EXERCISE SET
[1] Retype the article on the Jevons Paradox below word for word, from "Tag Archives: environmental" up to and including "your next vacation.".
[2] Answer these questions using the Jevons Paradox article below:
(a) In what year did Jevons publish The Coal Question?
(b) In the opening example, how much less energy does the new home require than the old one?
(c) What name do economists now give to the principle Jevons described?
*** SUPPLIED PASSAGE Section Begins ***
Tag Archives: environmental impact
The Jevons Paradox
How Efficiency Improvements May Be Undermining Sustainability
By Martin Holladay – greenbuildingadvisor.com
Let’s say you’ve sold your old, leaky house and moved into a new, well-insulated home with Energy Star appliances. With all of its efficiency improvements, your new home requires 30% less energy than your old home. That’s got to be good for the planet, right?
Well, maybe not — especially if you save so much on your energy bills that you decide to fly to Florida for your next vacation.
A new book, The Myth of Resource Efficiency, casts serious doubts on the idea that efficiency improvements will lead to lower levels of energy consumption. The book focuses on the “rebound effect” — the increase in energy use that often follows energy efficiency improvements.
The authors of The Myth of Resource Efficiency — John Polimeni, Kozo Mayumi, Mario Giampietro, and Blake Alcott — identify William Stanley Jevons as the first economist to describe the rebound effect. In his 1865 book, The Coal Question, Jevons explained the mechanism whereby energy efficiency improvements lead to increased energy consumption: “If the quantity of coal used in a blast-furnace, for instance, be diminished in comparison with the yield, the profits of the trade will increase, new capital will be attracted, the price of pig-iron will fall, but the demand for it increase; and eventually the greater number of furnaces will more than make up for the diminished consumption of each.”
“Let’s Use More!”
One hundred and forty-four years ago, Jevons wrote, “It is wholly a confusion of ideas to suppose that the economical use of fuel is equivalent to a diminished consumption. The very contrary is the truth.” Economists now refer to this principle as the Jevons Paradox.
The Jevons Paradox takes many forms:
* Because of improvements in refrigerator efficiency, consumers can afford more and larger refrigerators.
* Because of improvements in vehicle efficiency, car owners can afford to drive more miles per year.
* Because of improvements in airtightness, window performance, and insulation techniques, homeowners can afford to build larger houses.
* Savings resulting from energy-efficiency improvements — or even savings resulting from giving up meat in one’s diet — allow consumers to take more vacations, resulting in greater energy use.
*** SUPPLIED PASSAGE Section Ends ***
*** EXTRACTED MATERIAL Section Begins ***
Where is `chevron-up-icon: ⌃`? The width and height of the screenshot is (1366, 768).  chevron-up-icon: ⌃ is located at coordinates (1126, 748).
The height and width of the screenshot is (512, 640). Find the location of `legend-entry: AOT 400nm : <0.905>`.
*** EXTRACTED MATERIAL Section Ends ***
*** EXTRACTED MATERIAL Section Begins ***
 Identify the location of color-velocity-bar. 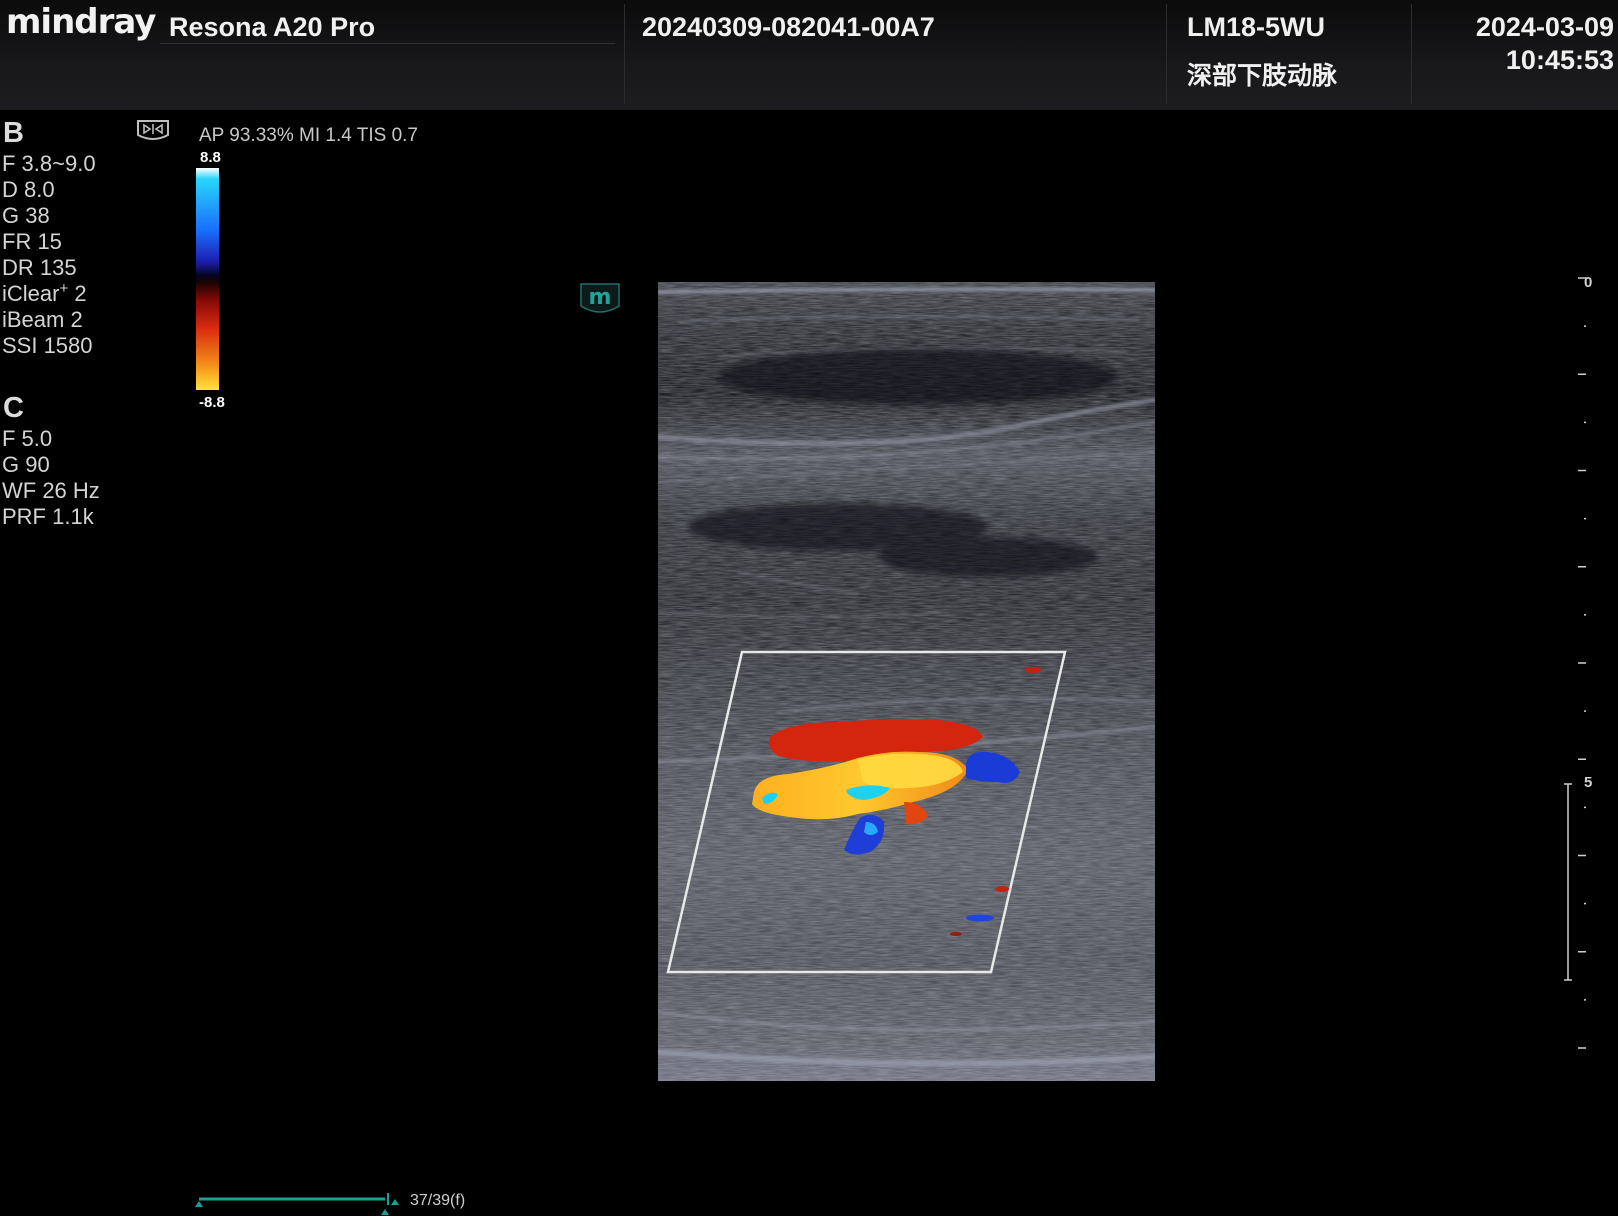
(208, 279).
*** EXTRACTED MATERIAL Section Ends ***
ANSWERS BY TASK
[1]
Tag Archives: environmental impact
The Jevons Paradox
How Efficiency Improvements May Be Undermining Sustainability
By Martin Holladay – greenbuildingadvisor.com
Let’s say you’ve sold your old, leaky house and moved into a new, well-insulated home with Energy Star appliances. With all of its efficiency improvements, your new home requires 30% less energy than your old home. That’s got to be good for the planet, right?
Well, maybe not — especially if you save so much on your energy bills that you decide to fly to Florida for your next vacation.

[2]
(a) 1865
(b) 30% less
(c) The Jevons Paradox